A rule, created during the Obama administration, would prevent some Social Security disability recipients from buying firearms if they had a mental disorder so severe that they could not work and needed someone to handle their benefits. In late January the House of Representatives voted 235-180 to dump this restriction. USA Today reported that “the rule…would have affected an estimated 75,000 beneficiaries.”
Under the provisions of the rule, the Social Security Administration would have submitted to the FBI a list of names of those approved for SSDI or SSI benefits that were unable to manage their own finances because of a documented mental illness, including schizophrenia or bipolar disorder. Their names would have come up in a background check if they tried to buy a gun. The SSA would have been required to notify those on this list so they could appeal their background-check status if they believed the SSA was wrong in its determination.

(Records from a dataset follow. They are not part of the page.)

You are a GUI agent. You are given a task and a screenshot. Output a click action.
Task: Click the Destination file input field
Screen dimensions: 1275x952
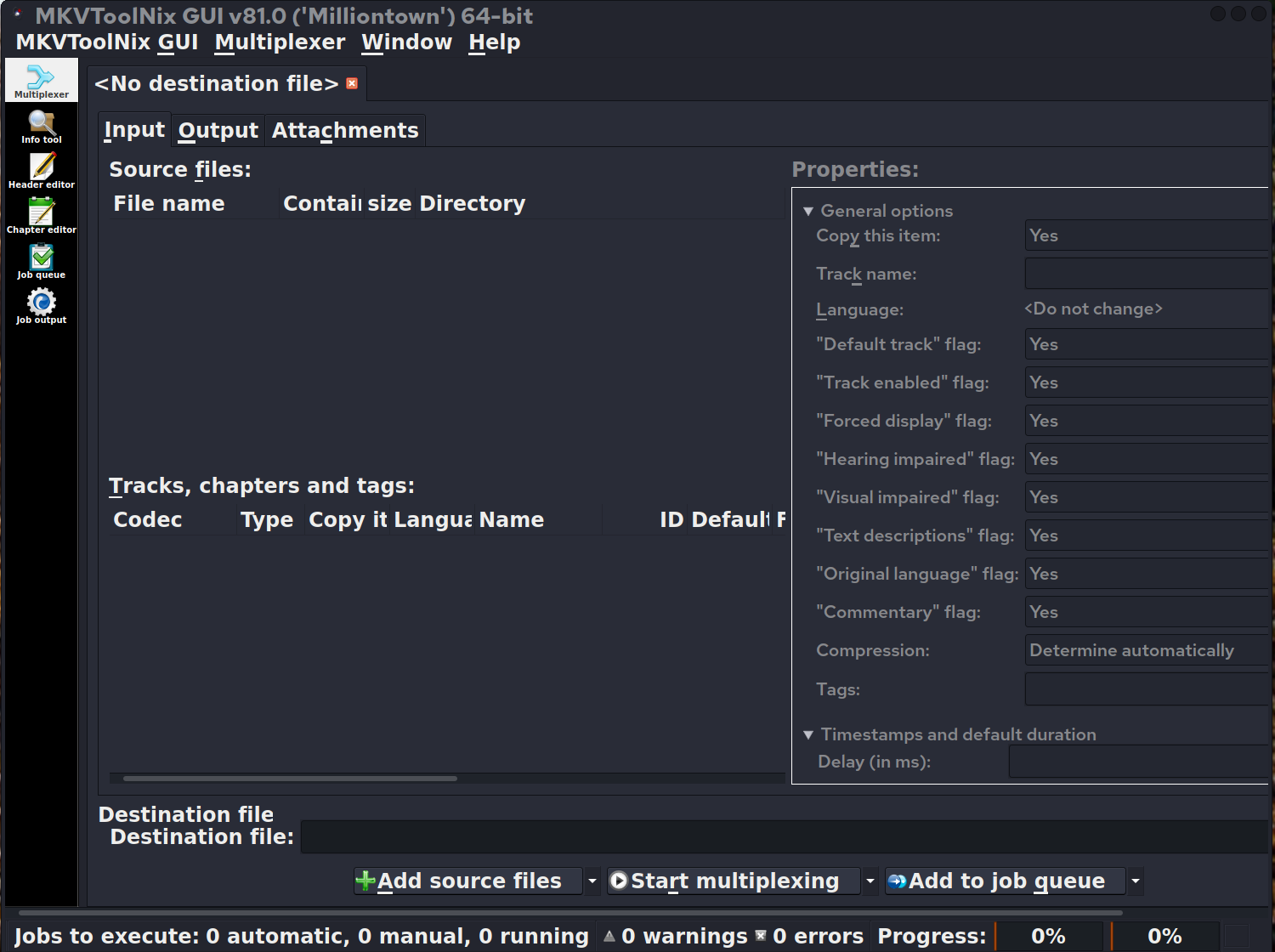pyautogui.click(x=782, y=836)
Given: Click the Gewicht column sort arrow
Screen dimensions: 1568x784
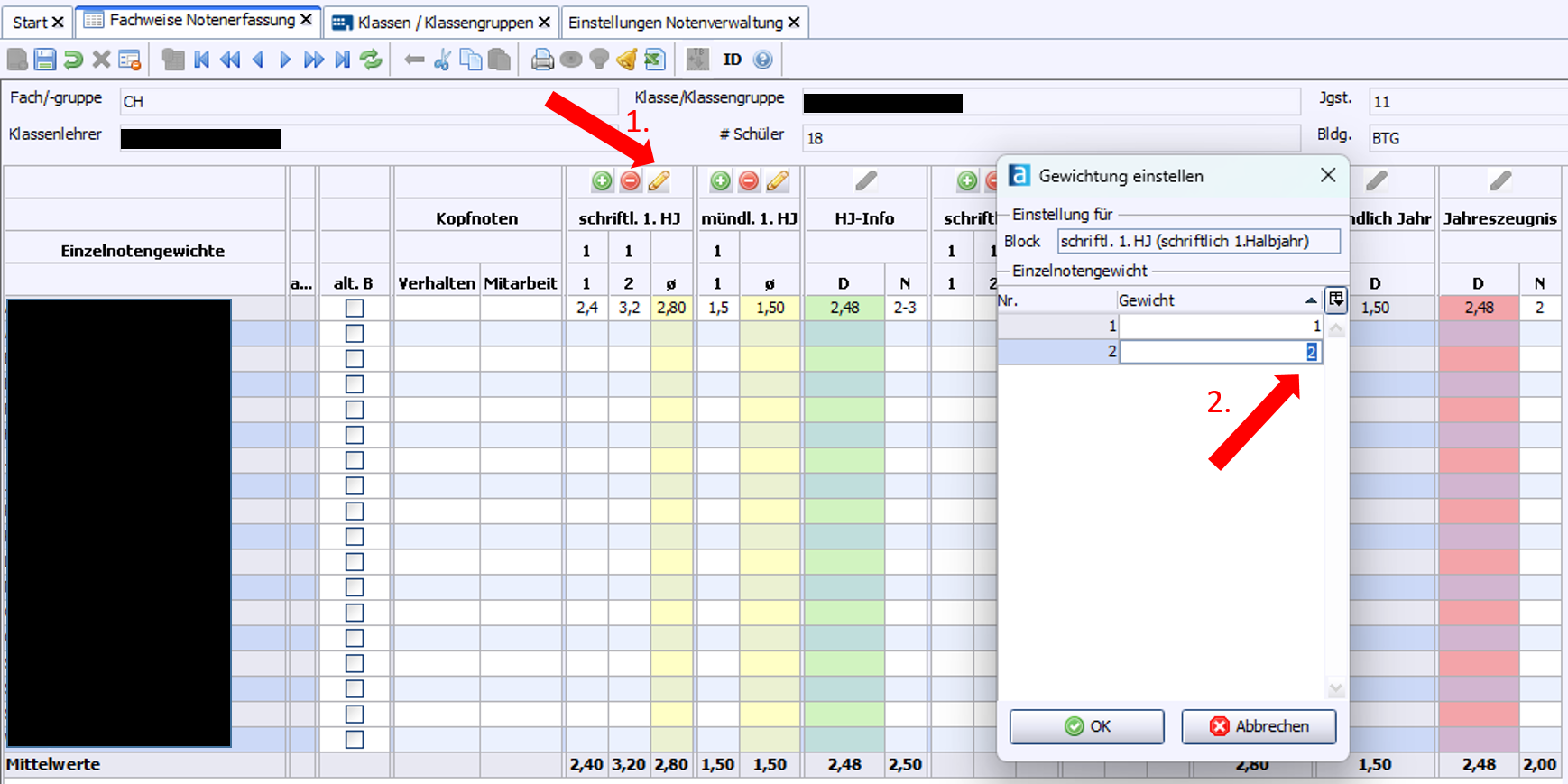Looking at the screenshot, I should [1311, 300].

The rule was opposed by the National Rifle Association, the ACLU, and many disability rights advocacy groups. These organizations argued that this background-check rule violated due process and it infringed on Second Amendment rights. “There is no evidence suggesting that those receiving disability benefits from the Social Security Administration are a threat to public safety,” said Rep. Bob Goodlatte, R-VA, chairman of the House Judiciary Committee.
Proponents of the rule, New Yorker magazine reports, “argued that if someone is unable to work or manage his or her affairs because of a severe mental illness, perhaps he or she should not easily be able to purchase a firearm.”
The measure which scuttles this background-check rule now goes to the Senate for further action.